12 As shown in Table 1-1, the “Ho > Hou > GP” abbreviation can be interpreted to mean that the “homeless group had more problems on the outcome measure(s) than the low-income housed comparison group, which in turn had more problems than children in the general population/normative data.”
13 However, only some studies collected assessments of a range of adversities that children living in poverty experience, so it is not always possible to document how much risk children in the homeless and housed groups were exposed to.

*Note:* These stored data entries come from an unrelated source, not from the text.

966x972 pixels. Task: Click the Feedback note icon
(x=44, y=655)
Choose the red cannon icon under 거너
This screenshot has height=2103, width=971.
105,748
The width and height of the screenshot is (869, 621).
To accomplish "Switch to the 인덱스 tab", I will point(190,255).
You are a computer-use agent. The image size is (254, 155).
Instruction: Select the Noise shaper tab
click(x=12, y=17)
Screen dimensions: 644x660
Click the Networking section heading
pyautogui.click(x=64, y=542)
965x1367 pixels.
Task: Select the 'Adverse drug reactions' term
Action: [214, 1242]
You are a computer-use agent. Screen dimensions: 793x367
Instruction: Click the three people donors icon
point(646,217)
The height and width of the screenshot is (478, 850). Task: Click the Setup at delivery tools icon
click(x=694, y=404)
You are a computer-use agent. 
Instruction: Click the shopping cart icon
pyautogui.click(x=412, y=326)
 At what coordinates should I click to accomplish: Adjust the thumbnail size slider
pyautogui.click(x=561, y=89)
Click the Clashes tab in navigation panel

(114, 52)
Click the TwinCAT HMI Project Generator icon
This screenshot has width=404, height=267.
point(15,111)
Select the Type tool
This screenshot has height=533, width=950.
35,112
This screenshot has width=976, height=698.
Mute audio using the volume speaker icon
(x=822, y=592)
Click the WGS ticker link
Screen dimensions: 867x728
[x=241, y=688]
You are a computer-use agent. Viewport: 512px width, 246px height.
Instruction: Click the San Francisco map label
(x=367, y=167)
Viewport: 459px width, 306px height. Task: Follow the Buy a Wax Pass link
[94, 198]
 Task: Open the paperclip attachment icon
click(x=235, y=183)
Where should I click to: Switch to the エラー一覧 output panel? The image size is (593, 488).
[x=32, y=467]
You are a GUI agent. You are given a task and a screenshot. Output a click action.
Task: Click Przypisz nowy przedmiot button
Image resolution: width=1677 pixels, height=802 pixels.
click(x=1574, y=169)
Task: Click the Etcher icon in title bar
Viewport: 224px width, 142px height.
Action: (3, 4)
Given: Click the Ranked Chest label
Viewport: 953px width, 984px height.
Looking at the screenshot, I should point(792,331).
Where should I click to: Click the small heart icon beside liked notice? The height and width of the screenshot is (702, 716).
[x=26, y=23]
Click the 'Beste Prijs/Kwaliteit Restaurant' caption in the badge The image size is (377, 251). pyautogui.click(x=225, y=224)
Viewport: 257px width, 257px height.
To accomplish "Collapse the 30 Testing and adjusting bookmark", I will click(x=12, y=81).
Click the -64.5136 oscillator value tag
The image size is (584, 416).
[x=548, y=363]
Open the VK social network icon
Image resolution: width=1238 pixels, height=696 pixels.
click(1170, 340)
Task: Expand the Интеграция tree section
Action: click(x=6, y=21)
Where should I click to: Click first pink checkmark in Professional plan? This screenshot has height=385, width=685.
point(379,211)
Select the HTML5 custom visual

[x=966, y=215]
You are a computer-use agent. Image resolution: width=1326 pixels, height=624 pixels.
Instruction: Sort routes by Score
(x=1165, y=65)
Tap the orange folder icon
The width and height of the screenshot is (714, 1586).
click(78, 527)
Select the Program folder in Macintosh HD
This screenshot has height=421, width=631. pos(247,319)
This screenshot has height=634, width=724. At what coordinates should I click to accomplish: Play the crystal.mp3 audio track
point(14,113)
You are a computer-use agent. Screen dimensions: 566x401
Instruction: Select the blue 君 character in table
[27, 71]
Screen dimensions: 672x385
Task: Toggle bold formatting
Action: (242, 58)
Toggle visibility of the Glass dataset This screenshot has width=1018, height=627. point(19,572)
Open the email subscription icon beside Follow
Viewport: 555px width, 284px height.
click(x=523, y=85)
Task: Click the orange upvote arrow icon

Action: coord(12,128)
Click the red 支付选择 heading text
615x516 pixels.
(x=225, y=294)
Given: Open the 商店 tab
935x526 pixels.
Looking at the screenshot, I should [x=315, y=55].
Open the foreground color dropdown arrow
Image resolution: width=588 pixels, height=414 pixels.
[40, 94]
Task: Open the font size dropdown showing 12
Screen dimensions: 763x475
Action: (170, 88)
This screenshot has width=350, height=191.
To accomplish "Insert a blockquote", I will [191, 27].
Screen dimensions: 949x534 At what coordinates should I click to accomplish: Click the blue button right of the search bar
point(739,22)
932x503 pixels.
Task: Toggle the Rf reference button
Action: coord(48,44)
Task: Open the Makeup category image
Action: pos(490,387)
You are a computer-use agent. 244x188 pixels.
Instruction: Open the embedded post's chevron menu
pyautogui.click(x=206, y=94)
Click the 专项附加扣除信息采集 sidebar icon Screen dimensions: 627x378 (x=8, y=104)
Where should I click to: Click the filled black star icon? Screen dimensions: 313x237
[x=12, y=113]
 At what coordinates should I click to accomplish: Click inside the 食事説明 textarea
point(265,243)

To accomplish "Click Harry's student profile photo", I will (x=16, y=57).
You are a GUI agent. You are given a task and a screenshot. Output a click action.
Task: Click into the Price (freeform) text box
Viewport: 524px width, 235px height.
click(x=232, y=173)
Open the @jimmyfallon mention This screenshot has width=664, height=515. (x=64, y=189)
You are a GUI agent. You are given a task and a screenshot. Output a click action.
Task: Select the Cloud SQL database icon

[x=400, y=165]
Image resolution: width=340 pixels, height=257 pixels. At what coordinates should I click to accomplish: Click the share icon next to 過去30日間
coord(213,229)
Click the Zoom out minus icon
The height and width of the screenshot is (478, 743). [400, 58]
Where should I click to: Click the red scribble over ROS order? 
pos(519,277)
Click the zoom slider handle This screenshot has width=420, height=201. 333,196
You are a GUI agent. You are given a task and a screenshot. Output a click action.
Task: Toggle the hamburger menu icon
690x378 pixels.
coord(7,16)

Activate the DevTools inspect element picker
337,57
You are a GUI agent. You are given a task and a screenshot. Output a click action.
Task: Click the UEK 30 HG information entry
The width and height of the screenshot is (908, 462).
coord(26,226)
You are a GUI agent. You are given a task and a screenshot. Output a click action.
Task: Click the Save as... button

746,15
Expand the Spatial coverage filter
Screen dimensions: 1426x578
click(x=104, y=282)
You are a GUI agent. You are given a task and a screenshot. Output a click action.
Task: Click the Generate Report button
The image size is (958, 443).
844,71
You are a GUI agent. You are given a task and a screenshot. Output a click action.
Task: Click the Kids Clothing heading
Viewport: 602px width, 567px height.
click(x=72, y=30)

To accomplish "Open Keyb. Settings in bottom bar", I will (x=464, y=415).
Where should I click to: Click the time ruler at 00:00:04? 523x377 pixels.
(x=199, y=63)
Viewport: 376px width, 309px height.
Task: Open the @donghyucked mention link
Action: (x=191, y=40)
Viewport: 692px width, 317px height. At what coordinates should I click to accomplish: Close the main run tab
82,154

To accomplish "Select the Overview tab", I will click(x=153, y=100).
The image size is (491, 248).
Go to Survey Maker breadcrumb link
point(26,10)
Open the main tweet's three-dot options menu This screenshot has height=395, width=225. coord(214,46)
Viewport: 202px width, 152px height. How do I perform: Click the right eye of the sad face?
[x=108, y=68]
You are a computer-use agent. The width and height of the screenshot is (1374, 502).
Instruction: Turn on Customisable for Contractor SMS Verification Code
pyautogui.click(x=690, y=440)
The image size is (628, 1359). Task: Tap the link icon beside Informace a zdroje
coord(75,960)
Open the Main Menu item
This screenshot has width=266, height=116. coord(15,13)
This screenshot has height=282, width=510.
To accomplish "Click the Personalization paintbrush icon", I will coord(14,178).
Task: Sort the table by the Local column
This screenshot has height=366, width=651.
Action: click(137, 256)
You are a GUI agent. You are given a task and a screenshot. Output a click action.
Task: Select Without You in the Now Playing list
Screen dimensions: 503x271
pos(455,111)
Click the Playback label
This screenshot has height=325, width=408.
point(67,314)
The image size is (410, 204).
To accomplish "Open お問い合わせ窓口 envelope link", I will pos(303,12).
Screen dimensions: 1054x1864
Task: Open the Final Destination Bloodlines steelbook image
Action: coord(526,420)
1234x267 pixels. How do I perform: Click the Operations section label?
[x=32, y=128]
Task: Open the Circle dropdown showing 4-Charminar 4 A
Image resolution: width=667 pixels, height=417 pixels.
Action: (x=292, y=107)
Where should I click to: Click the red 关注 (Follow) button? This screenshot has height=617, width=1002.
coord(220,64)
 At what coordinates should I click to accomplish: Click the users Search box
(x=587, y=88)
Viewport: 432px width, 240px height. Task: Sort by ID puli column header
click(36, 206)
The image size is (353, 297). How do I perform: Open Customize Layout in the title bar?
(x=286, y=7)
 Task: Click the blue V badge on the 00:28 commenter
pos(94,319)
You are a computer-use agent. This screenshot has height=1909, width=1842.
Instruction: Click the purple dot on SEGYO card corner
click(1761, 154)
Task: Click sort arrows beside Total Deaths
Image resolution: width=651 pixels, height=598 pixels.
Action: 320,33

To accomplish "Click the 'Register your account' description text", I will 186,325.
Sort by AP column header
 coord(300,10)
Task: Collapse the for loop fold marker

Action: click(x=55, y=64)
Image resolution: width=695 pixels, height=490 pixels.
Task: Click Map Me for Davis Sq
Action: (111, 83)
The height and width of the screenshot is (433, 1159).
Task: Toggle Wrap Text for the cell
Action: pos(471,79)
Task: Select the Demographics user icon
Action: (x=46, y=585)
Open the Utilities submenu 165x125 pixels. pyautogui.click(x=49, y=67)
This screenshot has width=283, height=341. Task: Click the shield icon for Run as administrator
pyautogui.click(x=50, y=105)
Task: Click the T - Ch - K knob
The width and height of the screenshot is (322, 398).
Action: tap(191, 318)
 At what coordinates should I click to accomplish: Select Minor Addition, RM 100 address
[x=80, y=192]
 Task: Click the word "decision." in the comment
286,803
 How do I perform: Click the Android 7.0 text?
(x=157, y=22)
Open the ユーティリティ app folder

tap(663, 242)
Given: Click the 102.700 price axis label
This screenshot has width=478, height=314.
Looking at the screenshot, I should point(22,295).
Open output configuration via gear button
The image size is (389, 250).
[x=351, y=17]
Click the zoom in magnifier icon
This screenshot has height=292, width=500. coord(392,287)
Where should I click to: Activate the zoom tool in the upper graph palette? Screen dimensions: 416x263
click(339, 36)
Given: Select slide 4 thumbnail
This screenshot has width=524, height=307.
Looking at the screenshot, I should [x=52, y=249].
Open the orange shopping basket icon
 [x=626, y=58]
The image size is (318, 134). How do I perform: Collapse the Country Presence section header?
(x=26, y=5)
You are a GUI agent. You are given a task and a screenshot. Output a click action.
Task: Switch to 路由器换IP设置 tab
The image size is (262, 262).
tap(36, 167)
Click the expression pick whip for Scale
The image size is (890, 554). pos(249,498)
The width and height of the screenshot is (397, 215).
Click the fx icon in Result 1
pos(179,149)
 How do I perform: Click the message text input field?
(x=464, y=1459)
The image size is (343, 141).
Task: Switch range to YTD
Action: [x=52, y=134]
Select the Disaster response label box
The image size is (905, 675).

14 In Massachusetts, the Department of Transitional Assistance (DTA), which is in charge of the emergency shelter system (as well as other assistance programs for persons with low-income), refers to this as “rendering oneself homeless.” This term is an acknowledgement of the reality that some families decide a temporary stay in a family shelter may be worth it if it speeds up the process of securing permanent housing; especially if the alternative is to continue living in crowded, “doubled-up” quarters with relatives or friends. In general, DTA disapproves of rendering oneself or family homeless.
15 As illustration of this, in the Worcester study when families in both groups were re-interviewed a year after the initial baseline interview, 92 percent of the initially homeless families were now in permanent housing and 8 percent were still homeless. By the same token, 92 percent of the housed families were still in permanent housing but 8 percent were now homeless. In other words, one year after enrollment, exactly the same proportion of “homeless” and “housed” families in our longitudinal study were living in permanent housing.
16 Chronic strains include such things as feeling hungry, being cold in the winter, worrying about the safety of one’s relatives, feeling a lack of privacy. These are circumstances that can be experienced on a regular basis, and children were asked if they had experienced a strain, how frequently, and how much they were worried or bothered by it. Life events are more acute in nature and tend to have an onset and endpoint. They can include extreme events, such as witnessing violence, having a relative die, having a parent be arrested, and more normative events, such as changing schools or having a new sibling born into one’s family.
17 A primary goal of cluster analysis is to take a group of variables (e.g., indices of mental health and other outcome measures) and try to identify subgroups where members are similar to one another but different from other subgroups. A goal is to minimize within-group variation on the values of variables used in the clustering, but maximize differences between groups. This yields an empirical typology.